Now we have constructed a simple model to determine: How long will it take to see if a UTI infection is resistant to certain antibiotics using a Victor plate reader depending on how many bacteria are present in the sample.

This model is just an example with the Victor plate reader using E.coli bacteria for analysis of a UTI infection. After a calibration between the device and the Victor plate reader has been completed, this model could then be applied to the individual device that each user creates. As the sensor response can vary between each component, a quick calibration will be required between every different device that is created from the open-source instructions. If information could be collected about different bacteria, this model could then be applied to different infections.
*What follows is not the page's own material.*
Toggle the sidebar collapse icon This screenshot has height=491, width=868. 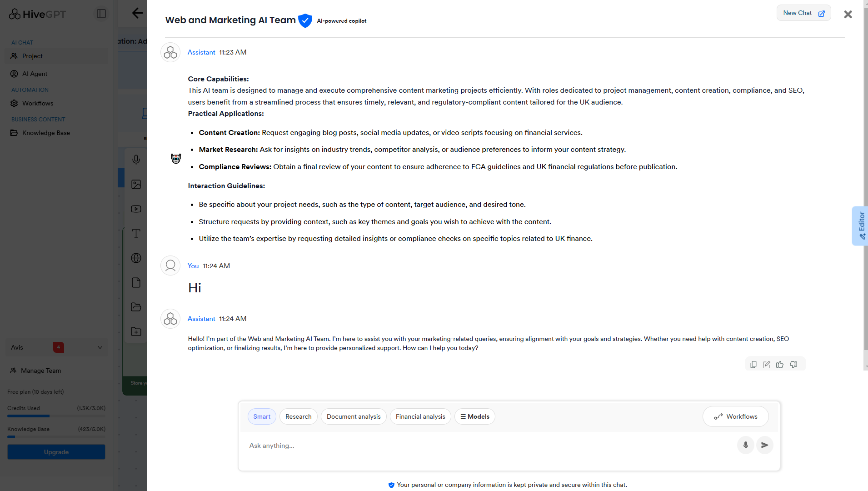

However, using this simple model example, we can now estimate how long it will take the Victor plate reader to determine that the E. coli bacteria from a UTI infection are resistant or susceptible. For some UTI infections, a diagnosis is confirmed with around 100 CFU per ml of bacteria in the urine, and some infections would expect a concentration of 10,000 CFU per ml in the urine.

Using these values as an example for a concentration of 100 CFU per ml of bacteria would need 403.969 minutes (6.73 hours) before any growth could be detected and a concentration of 10,000 CFU per ml would need 391.346 minutes (6.522 hours) before any growth could be initially detected.

This demonstrates that use of this device to determine whether a UTI infection is resistant to a certain type of bacteria will take around 7-8 hours, which is a reasonable time for a diagnostic device.